There are about 100,000 vines in my vineyards. Even if you think it's presumptuous, I think I know every one of them.
I pruned them in winter, tied their shoots in wire in spring, adjusted their foliage to the weather in summer and harvested their grapes in autumn. Of course, I am helped in this. But in order to be helped, I have to explain the vines and their needs. And for that I go out to them again and again, observe them and try to understand what is going on inside them. In the cellar, the grapes are then fermented into wine. In the process, I try to give each vineyard its voice and reveal its character. Experience counts and also the courage to step back and let the wine have its own way.
My vineyards are living ecosystems in which vines play the main roles.

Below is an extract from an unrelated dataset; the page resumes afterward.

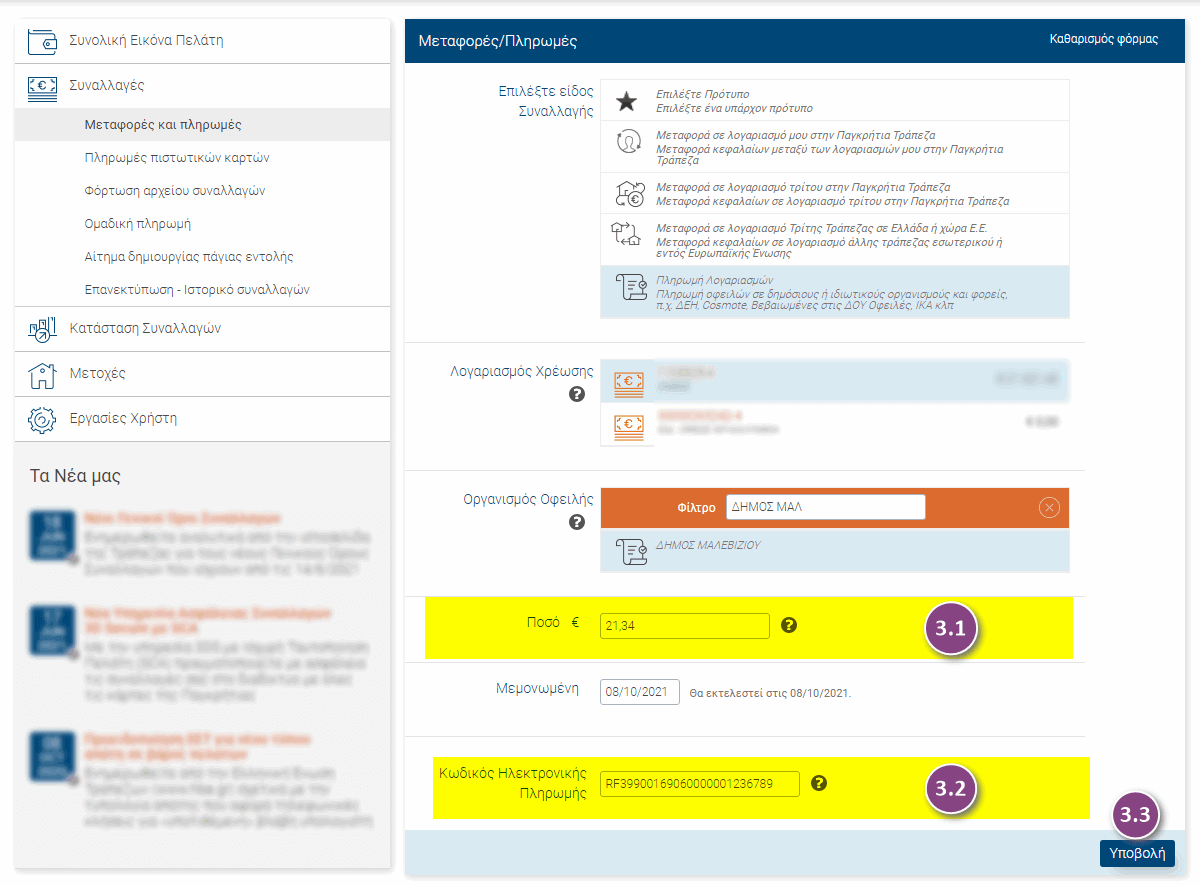Image resolution: width=1200 pixels, height=886 pixels.
Task: Clear the filter with the X icon
Action: click(x=1049, y=508)
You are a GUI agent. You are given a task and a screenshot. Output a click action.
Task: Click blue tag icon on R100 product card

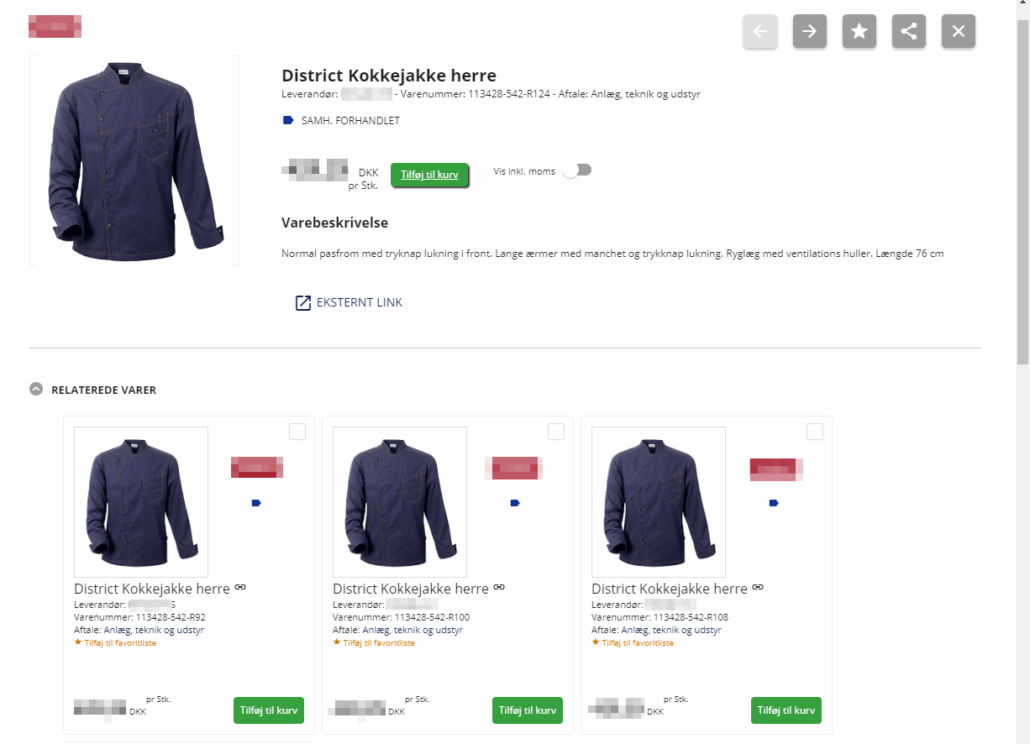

What may seem obvious to you is based on a complex, interconnected exchange of countless factors. The basis for all further developments is the soil. I strengthen it with natural preparations, green it, ensure a successive build-up of humus and create the conditions for vital conditions below the surface. This makes it easier for the roots of the vines to penetrate deeper layers of the soil and take up nutrients there.

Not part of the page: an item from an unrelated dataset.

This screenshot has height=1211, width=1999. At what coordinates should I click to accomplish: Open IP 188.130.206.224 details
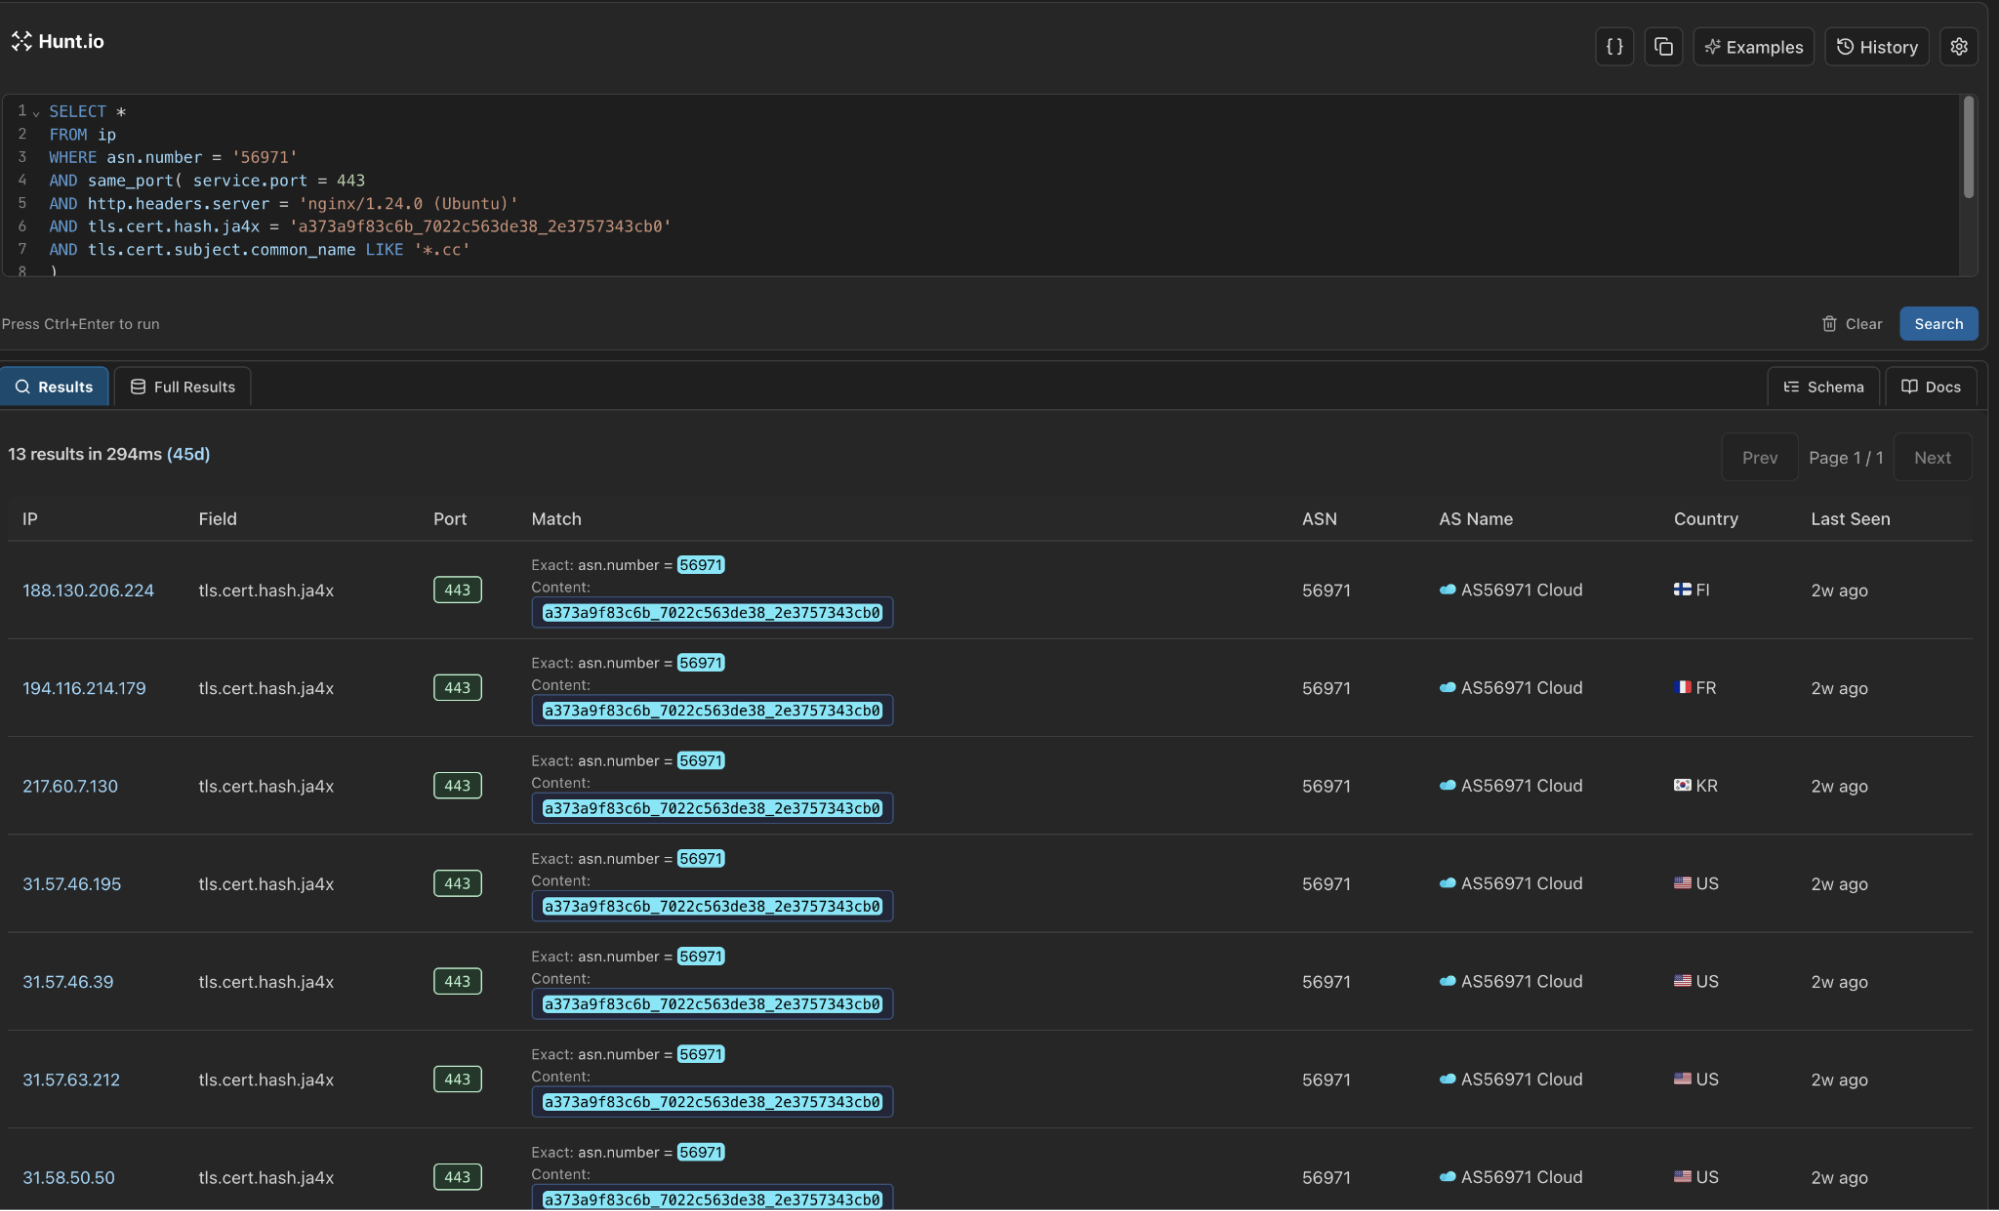88,590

At the same time, water is better stored and the vine is more sustainably anchored in the soil. The lively soil life, however, is in turn also visible on the surface. The plant diversity is accompanied by more and more insects and butterflies, which in turn form a phalanx against potential pests.
All these influences leave their mark on the wine, which gains in liveliness, complexity and depth.
In the cellar, I stand by my wine.
In the vineyard, grapes ripen and have to be harvested healthy and at the right time. But only in the cellar do you translate the many-voiced qualities into wine. There I make decisions calmly and with regard to my family tradition, but combined with personal experience,
how to interpret the individual sites and grape varieties. For example, that I prefer to ferment all wines spontaneously.
The rest of the time I observe and accompany, with one goal in mind: to press wines that tell of their origin and variety in a detailed, precise, balanced and light-hearted way.